If the concern is truly religious freedom, then policy must be anchored in verifiable evidence, not selective outrage. Terrorism’s epicentres—Borno under Boko Haram, Zamfara under banditry networks, Niger under insurgent infiltration—do not fit neatly into a Christian-versus-Muslim binary. Victims in these theatres include imams, pastors, farmers, traders, and children of every faith.

As I reflected in my previous articles, the narrative that Nigeria’s Muslims are collectively complicit in anti-Christian persecution is not only inaccurate; it is inflammatory. It risks deepening mistrust within Nigeria’s fragile social fabric. It emboldens extremists who thrive on polarisation. And it externalises what should remain a sovereign, evidence-driven security discourse.
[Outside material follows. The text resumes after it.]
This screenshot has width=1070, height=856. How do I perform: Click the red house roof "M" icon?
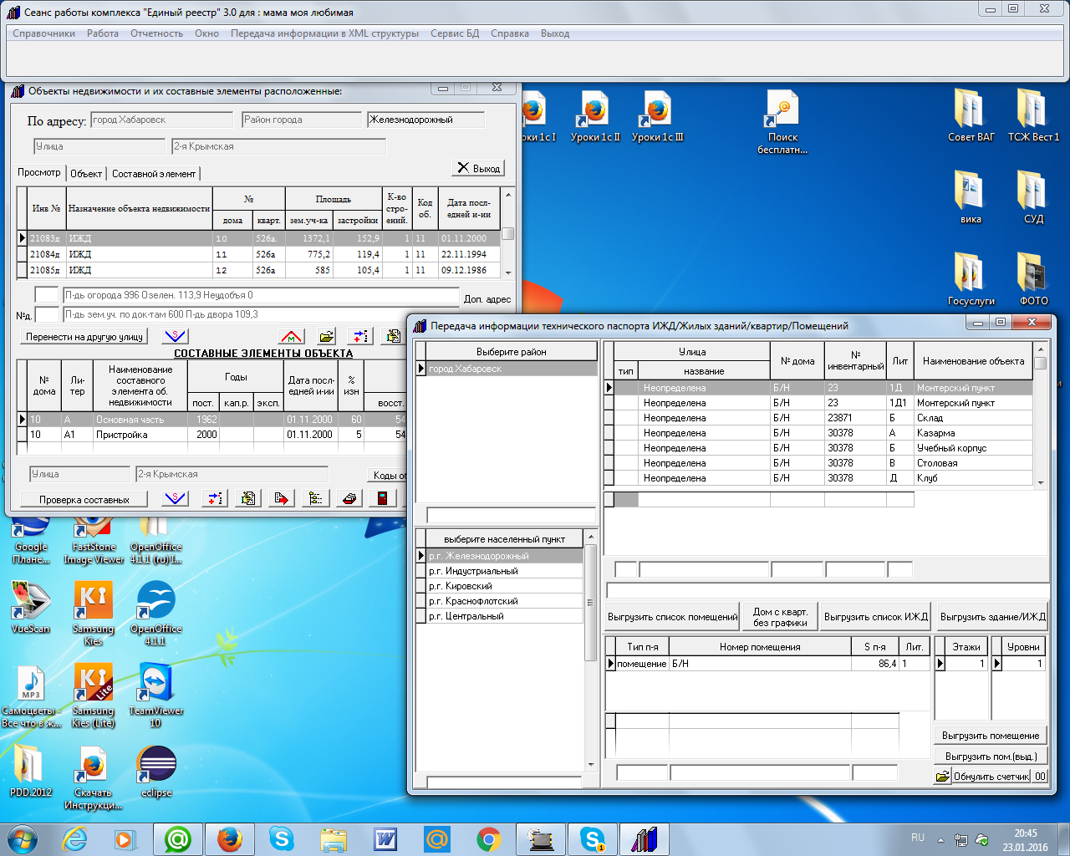[291, 336]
But sanctions based on politicised framing or fictitious advocacy-driven reports by secessionist and anti-Muslim groups undermine the credibility of international accountability mechanisms.

If President Trump’s America truly seeks stability in West Africa, it must engage Nigeria in partnership, not profiling; in evidence, not emotion; in diplomacy, not designation.

Nigeria’s Muslims and Fulani ethnic groups do not need appeasement. They need fairness. Our country needs fact-based engagement, not fear.